▸ **What is expected**:
For each statement below, say yes or no to whether the passage about David Widmark agrees with it, and quote the deciding words from the passage. 1. Widmark announced in late January that he would not seek reelection. 2. The mayor led the changes to how the city fills seats on commissions, committees and task forces. 3. Members of a city group who want to serve beyond a second consecutive term must apply again.

PMG FILE PHOTO  - Gresham City Councilor David WidmarkGresham City Councilor David Widmark got his start when Gussie McRobert was mayor, so it's no wonder that he's amassed deep institutional knowledge that has served him — and this city — well during his time of elected leadership.

It's one of the reasons he'll be missed when he steps down from the council at the end of his term. Widmark announced in late January that he won't run for reelection, saying he instead wants to spend more time with loved ones, and in volunteering for various causes.

Widmark has been an enduring friend to The Outlook, in large part because he was one of the few members of the Gresham City Council who routinely stays in contact with our reporting staff. He's been known to relay valuable tips about people in our community who are doing interesting things. Those tips naturally evolve into feature stories appearing on our website and in print. Rarely, if ever, were those tips self-serving.

Widmark also warrants a shout out for his ability to build coalitions. He's the councilor who put the brakes on the infinite loop the council had been caught up in over if-how-when the council would modify its process of encouraging social diversity on city committees. While others debated the ease or difficulty of changing the process, it was Widmark who ultimately called upon fellow councilors to get off the merry-go-round and get on with brainstorming ideas, building consensus and proposing solutions.

Just weeks ago, the council approved amendments to how the city fills seats on commissions, committees and task forces, spearheaded by Council President Janine Gladfelter and councilors Eddy Morales and Widmark. Now, members of a city group who wish to participate beyond a second consecutive term will have to go back through the application process — removing a grandfather clause that prevented fresh faces from joining.

▸ **Supplied data**:
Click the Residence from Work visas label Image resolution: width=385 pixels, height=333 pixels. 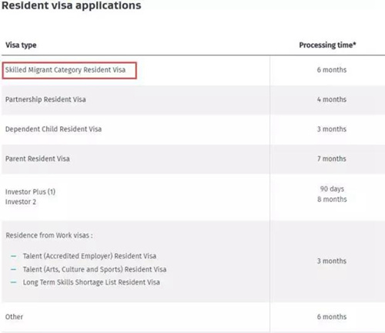(49, 235)
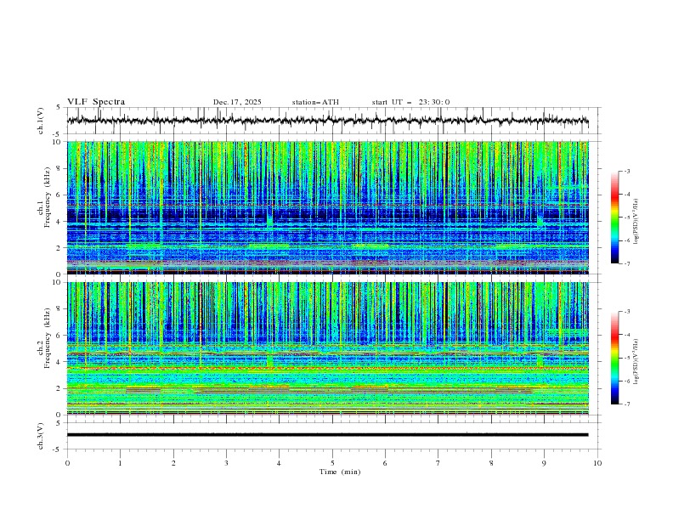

▸ **Answer to the exercise**:
1. Yes: "Widmark announced in late January that he won't run for reelection"
2. No: "spearheaded by Council President Janine Gladfelter and councilors Eddy Morales and Widmark"
3. Yes: "members of a city group who wish to participate beyond a second consecutive term will have to go back through the application process"